Gabriel Vinicius Cardoso Dos Santos –
Amazing concert grand piano
Kawai America Corporation –
Thanks for the kind words!
Lori McKelvey –
We have the 7 ft 4 concert grand and it is gorgeous! We tried each Steinway at Steinway hall in nyc and it’s superb range of shading & tone surpassed every one!
Terrell Prude’, Jr. –
My father, a professional jazz and classical pianist, was a Kawai fan. He bought his first K. Kawai grand piano, I believe a 6′ 6″ model, in 1982, after he bought his house in Seattle, WA. A few years later, he sold it to a good friend and bought a 7′ 4″ K. Kawai to replace it. He kept that piano until his death in late 2015 and played it daily, even at the age of 83.
Shortly after purchase, he modified his 7′ 4″ model a bit to reflect what his ear liked. One of those modifications was Steinway bass strings, for the additional power in the lower registers. Another was, as he described it, “Yamaha felt” on some of the hammers (if memory serves, the lower- and middle-ranges) because he preferred the somewhat brighter resultant sound. I happen to be a drummer, taught musically by him, and I had to agree with his assessment.

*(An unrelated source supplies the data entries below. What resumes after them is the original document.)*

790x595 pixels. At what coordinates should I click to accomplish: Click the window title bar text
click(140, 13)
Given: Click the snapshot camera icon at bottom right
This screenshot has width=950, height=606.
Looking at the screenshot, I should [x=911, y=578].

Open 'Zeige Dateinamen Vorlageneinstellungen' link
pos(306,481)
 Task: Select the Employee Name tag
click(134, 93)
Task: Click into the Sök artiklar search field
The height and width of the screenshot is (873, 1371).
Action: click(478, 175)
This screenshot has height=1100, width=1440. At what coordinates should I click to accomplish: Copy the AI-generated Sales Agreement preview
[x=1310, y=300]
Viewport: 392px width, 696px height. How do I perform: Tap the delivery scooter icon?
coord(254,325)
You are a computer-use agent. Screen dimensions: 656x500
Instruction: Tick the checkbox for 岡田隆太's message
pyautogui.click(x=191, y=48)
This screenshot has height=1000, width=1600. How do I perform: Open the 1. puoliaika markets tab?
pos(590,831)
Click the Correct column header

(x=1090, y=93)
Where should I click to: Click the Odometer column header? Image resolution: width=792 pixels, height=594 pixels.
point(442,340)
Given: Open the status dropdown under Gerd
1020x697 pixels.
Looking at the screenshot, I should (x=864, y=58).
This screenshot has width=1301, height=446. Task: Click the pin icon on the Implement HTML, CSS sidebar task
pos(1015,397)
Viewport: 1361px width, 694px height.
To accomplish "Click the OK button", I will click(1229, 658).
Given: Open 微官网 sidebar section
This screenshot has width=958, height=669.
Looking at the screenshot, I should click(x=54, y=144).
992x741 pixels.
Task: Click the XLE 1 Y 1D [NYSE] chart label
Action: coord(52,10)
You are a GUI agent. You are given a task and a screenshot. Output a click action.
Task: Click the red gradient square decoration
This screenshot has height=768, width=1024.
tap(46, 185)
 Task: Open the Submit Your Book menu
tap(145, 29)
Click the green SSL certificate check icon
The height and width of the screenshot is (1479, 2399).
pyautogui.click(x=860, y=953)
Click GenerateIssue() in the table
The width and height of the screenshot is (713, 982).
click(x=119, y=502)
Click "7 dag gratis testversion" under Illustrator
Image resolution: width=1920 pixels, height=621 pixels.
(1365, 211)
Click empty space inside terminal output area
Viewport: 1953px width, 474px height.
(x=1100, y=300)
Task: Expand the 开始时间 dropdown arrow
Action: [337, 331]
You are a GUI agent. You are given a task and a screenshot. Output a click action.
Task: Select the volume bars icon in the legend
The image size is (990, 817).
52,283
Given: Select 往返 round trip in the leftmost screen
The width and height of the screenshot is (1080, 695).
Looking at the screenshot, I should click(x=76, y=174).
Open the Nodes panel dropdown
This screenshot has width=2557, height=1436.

Those modifications really did open up the sound some. Of course, this work was done by a proper, experienced piano technician.
After his untimely death in 2015, there was a studio, which specializes in acoustic music, that was interested in it. The piano technician who evaluated it for the studio said that, had he been the less honorable type, he would’ve bought it out from under the studio! Today, “Dad’s piano” continues to make music as a top-notch studio piano, which is, I believe, exactly the proper fate for it and something that would’ve pleased Dad greatly. A piano, especially of this quality, is meant to be played, and played often.